だけど私は、頭を振って、正気を保つべく邪念を払った。負けるわけにはいかない……!
「苦しそうだな?」
「別に、全然」
私は強がったけれど、体は正直で、もぞもぞと身をよじるのを止められなかった。
すると、別の触手が伸びてきて、私のシャツを開いた。ブラも剥ぎ取られ、胸がさらされてしまう。
「こっちも立っているじゃないか」
「この、ヘンタイっ……!」
恥ずかしくて、触手男から顔をそらす。私の乳首は普段よりも大きくなって、ピンと尖っている。早く触ってほしい、コリコリしてほしいって言っているのが分かる。触手が乳房に巻き付いて、ぐにゅっと形を歪ませて揉んでいる。
「……っ♡」
だけどそれだけじゃ足りない。乳首も触ってくれなければ、達するほど大きな快楽は得られないのだ。それなのに触手は器用に乳首だけは避けて、いやらしくくねって、私の胸をマッサージしている。
「腰を動かしたら、乳首も触手で触ってやるぞ」
もっと触ってほしい。
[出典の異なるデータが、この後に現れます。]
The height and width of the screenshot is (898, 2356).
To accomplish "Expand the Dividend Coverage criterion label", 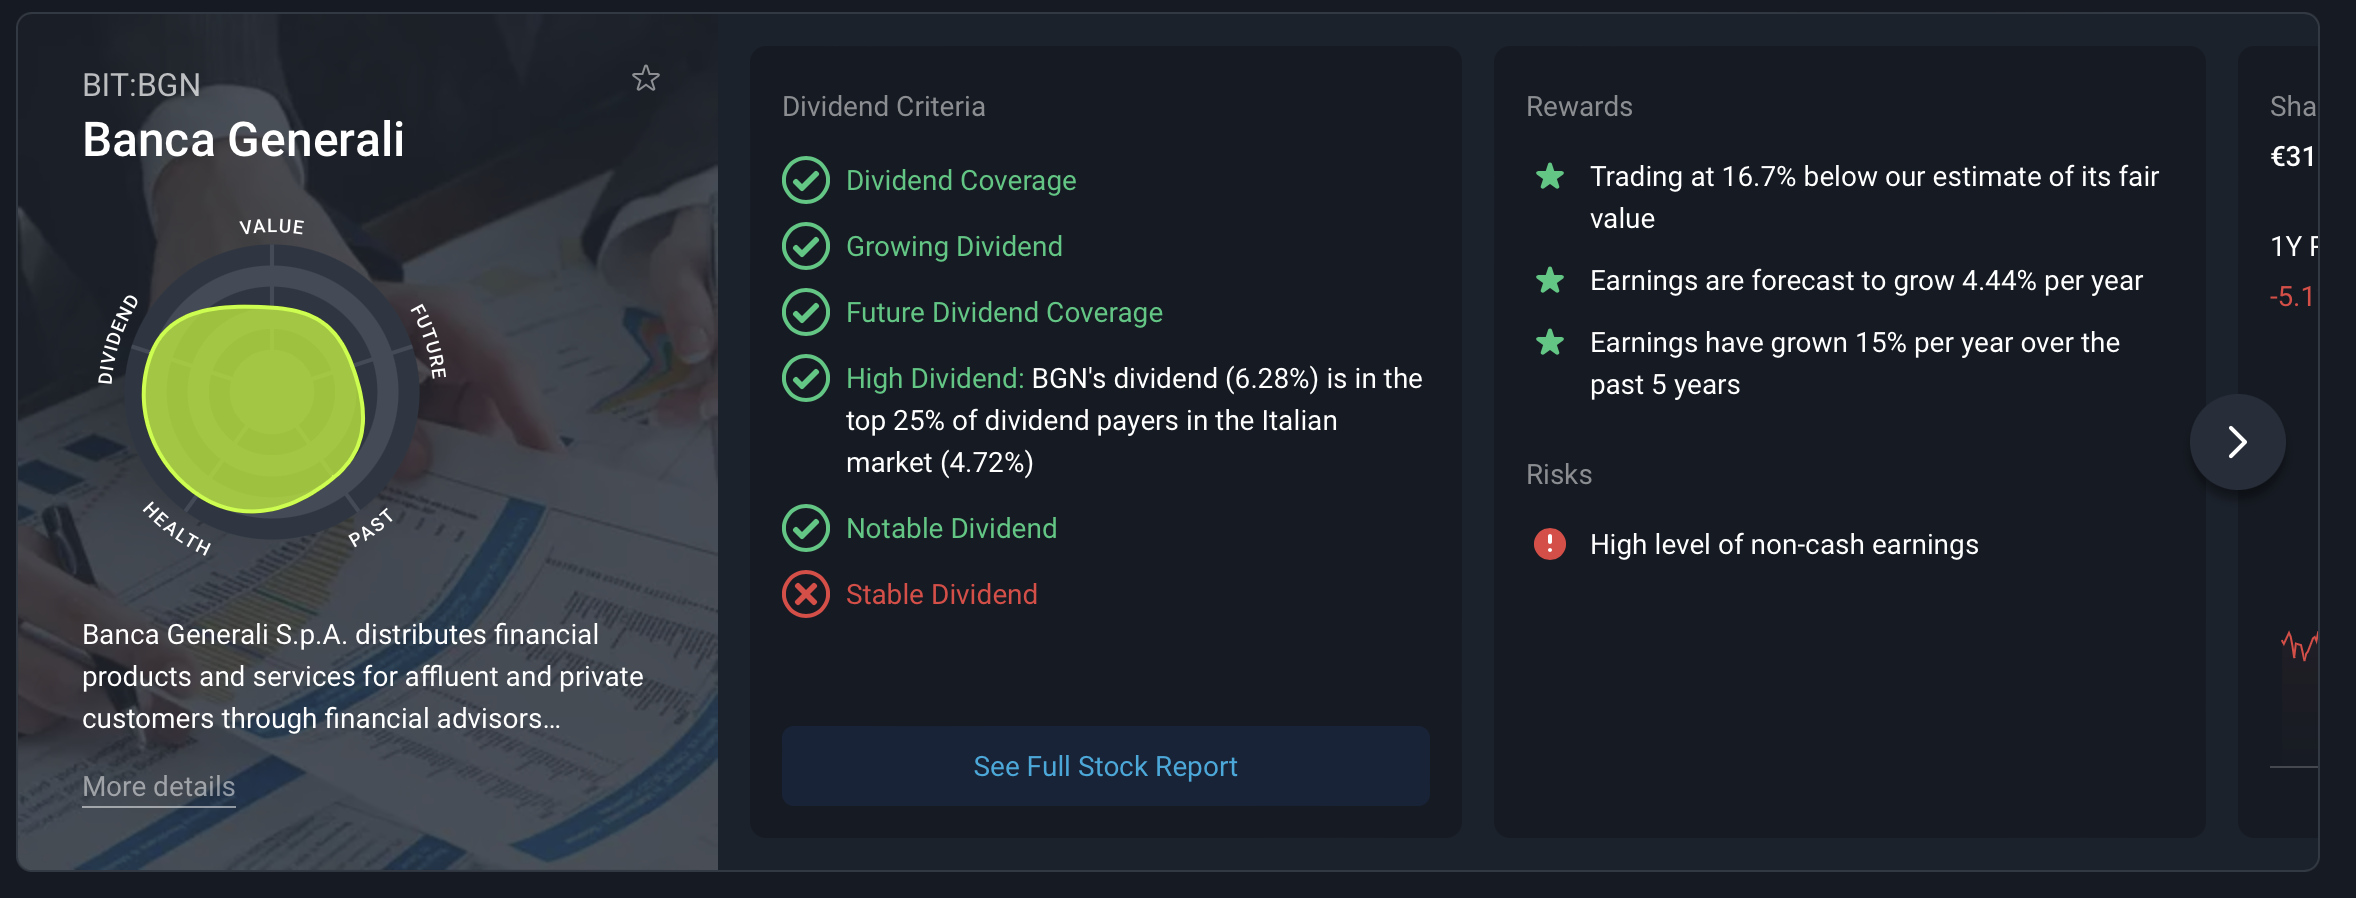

乳首をつまんで、乱暴に引っ張ってほしい。でもそんなこと言えない。触られていない乳首がヒリヒリしている。肉棒はさっきから絶え間なくビクンビクンしている。体中が疼きすぎて、内側から掻き毟りたいくらいだ。体に真っ直ぐに突き刺さるような、息ができなくなるような快楽が欲しい。イキたい……一秒でも早くイキたいっ……。お願いだから……イカせてほしい。私の腫れ上がった、ビンビンのおちんちんを楽にしてあげてほしい……。そういえばミキは今頃、あの林の中で独り自慰にふけっているのだろうか。自分の敏感なところを好きなだけ触りまくって、愛液をトロトロにして、恥ずかしい声を押し殺して、ビクンビクンしながら絶頂しているのだろうか。そんなの、ずるい。私だって気持ち良くなりたいのに。私のほうが、こんなにイキたいのに……。早くイキたい……全部、何もかも、どうでもいいから、イキたい……。
気づいたら私は、小さく嗚咽(おえつ)をあげて泣いていた。私の中で何かが崩壊したのだった。